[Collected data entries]
··········

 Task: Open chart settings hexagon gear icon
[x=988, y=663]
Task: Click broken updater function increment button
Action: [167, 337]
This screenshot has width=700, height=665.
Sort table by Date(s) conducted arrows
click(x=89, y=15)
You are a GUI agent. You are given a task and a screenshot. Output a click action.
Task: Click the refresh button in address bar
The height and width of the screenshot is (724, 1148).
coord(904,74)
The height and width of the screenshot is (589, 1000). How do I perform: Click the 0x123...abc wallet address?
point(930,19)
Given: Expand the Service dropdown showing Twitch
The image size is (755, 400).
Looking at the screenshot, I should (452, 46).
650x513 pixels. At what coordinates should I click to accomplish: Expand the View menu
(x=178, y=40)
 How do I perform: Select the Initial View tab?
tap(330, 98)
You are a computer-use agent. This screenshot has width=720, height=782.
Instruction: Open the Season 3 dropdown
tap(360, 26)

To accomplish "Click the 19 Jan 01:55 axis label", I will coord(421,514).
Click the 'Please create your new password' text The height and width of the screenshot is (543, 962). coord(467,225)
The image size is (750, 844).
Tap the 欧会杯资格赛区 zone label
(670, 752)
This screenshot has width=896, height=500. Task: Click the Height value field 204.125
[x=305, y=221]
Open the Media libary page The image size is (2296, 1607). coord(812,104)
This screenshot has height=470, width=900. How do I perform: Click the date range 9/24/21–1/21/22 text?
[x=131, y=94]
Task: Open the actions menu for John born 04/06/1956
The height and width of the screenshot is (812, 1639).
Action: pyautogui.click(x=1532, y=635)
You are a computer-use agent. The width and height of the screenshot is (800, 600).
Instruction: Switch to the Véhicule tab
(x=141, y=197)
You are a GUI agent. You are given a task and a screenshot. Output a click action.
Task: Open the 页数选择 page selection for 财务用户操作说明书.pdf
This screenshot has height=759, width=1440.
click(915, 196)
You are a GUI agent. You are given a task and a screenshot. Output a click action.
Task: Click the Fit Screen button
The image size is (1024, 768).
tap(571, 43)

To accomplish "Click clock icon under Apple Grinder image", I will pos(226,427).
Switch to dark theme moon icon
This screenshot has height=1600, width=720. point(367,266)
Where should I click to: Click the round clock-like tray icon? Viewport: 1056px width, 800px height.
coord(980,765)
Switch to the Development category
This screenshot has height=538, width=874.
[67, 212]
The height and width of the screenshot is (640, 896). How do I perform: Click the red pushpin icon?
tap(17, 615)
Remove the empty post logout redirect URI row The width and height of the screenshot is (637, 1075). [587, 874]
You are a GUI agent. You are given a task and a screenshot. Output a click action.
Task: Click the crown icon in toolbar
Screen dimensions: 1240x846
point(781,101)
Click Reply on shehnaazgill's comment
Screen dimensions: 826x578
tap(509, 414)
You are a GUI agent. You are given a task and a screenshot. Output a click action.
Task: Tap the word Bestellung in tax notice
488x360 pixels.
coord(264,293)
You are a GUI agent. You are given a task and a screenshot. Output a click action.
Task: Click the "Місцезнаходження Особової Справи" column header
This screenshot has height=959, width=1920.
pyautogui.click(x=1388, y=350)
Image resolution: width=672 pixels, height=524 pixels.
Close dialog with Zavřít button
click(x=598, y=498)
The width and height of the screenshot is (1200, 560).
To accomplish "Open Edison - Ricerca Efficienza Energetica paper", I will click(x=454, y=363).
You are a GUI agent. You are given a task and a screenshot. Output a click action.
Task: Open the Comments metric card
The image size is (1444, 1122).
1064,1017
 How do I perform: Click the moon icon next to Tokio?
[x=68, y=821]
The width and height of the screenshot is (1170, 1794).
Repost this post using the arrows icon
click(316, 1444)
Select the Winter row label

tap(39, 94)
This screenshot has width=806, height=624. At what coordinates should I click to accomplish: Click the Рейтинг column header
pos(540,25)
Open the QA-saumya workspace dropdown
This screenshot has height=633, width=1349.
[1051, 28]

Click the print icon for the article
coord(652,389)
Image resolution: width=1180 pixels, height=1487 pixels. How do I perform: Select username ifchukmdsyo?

··········

Give all of the lines above again, exactly as they are.

 Task: Open chart settings hexagon gear icon
[x=988, y=663]
Task: Click broken updater function increment button
Action: [167, 337]
This screenshot has width=700, height=665.
Sort table by Date(s) conducted arrows
click(x=89, y=15)
You are a GUI agent. You are given a task and a screenshot. Output a click action.
Task: Click the refresh button in address bar
The height and width of the screenshot is (724, 1148).
coord(904,74)
The height and width of the screenshot is (589, 1000). How do I perform: Click the 0x123...abc wallet address?
point(930,19)
Given: Expand the Service dropdown showing Twitch
The image size is (755, 400).
Looking at the screenshot, I should (452, 46).
650x513 pixels. At what coordinates should I click to accomplish: Expand the View menu
(x=178, y=40)
 How do I perform: Select the Initial View tab?
tap(330, 98)
You are a computer-use agent. This screenshot has width=720, height=782.
Instruction: Open the Season 3 dropdown
tap(360, 26)

To accomplish "Click the 19 Jan 01:55 axis label", I will coord(421,514).
Click the 'Please create your new password' text The height and width of the screenshot is (543, 962). coord(467,225)
The image size is (750, 844).
Tap the 欧会杯资格赛区 zone label
(670, 752)
This screenshot has width=896, height=500. Task: Click the Height value field 204.125
[x=305, y=221]
Open the Media libary page The image size is (2296, 1607). coord(812,104)
This screenshot has height=470, width=900. How do I perform: Click the date range 9/24/21–1/21/22 text?
[x=131, y=94]
Task: Open the actions menu for John born 04/06/1956
The height and width of the screenshot is (812, 1639).
Action: pyautogui.click(x=1532, y=635)
You are a computer-use agent. The width and height of the screenshot is (800, 600).
Instruction: Switch to the Véhicule tab
(x=141, y=197)
You are a GUI agent. You are given a task and a screenshot. Output a click action.
Task: Open the 页数选择 page selection for 财务用户操作说明书.pdf
This screenshot has height=759, width=1440.
click(915, 196)
You are a GUI agent. You are given a task and a screenshot. Output a click action.
Task: Click the Fit Screen button
The image size is (1024, 768).
tap(571, 43)

To accomplish "Click clock icon under Apple Grinder image", I will pos(226,427).
Switch to dark theme moon icon
This screenshot has height=1600, width=720. point(367,266)
Where should I click to: Click the round clock-like tray icon? Viewport: 1056px width, 800px height.
coord(980,765)
Switch to the Development category
This screenshot has height=538, width=874.
[67, 212]
The height and width of the screenshot is (640, 896). How do I perform: Click the red pushpin icon?
tap(17, 615)
Remove the empty post logout redirect URI row The width and height of the screenshot is (637, 1075). [587, 874]
You are a GUI agent. You are given a task and a screenshot. Output a click action.
Task: Click the crown icon in toolbar
Screen dimensions: 1240x846
point(781,101)
Click Reply on shehnaazgill's comment
Screen dimensions: 826x578
tap(509, 414)
You are a GUI agent. You are given a task and a screenshot. Output a click action.
Task: Tap the word Bestellung in tax notice
488x360 pixels.
coord(264,293)
You are a GUI agent. You are given a task and a screenshot. Output a click action.
Task: Click the "Місцезнаходження Особової Справи" column header
This screenshot has height=959, width=1920.
pyautogui.click(x=1388, y=350)
Image resolution: width=672 pixels, height=524 pixels.
Close dialog with Zavřít button
click(x=598, y=498)
The width and height of the screenshot is (1200, 560).
To accomplish "Open Edison - Ricerca Efficienza Energetica paper", I will click(x=454, y=363).
You are a GUI agent. You are given a task and a screenshot. Output a click action.
Task: Open the Comments metric card
The image size is (1444, 1122).
1064,1017
 How do I perform: Click the moon icon next to Tokio?
[x=68, y=821]
The width and height of the screenshot is (1170, 1794).
Repost this post using the arrows icon
click(316, 1444)
Select the Winter row label

tap(39, 94)
This screenshot has width=806, height=624. At what coordinates should I click to accomplish: Click the Рейтинг column header
pos(540,25)
Open the QA-saumya workspace dropdown
This screenshot has height=633, width=1349.
[1051, 28]

Click the print icon for the article
coord(652,389)
Image resolution: width=1180 pixels, height=1487 pixels. How do I perform: Select username ifchukmdsyo?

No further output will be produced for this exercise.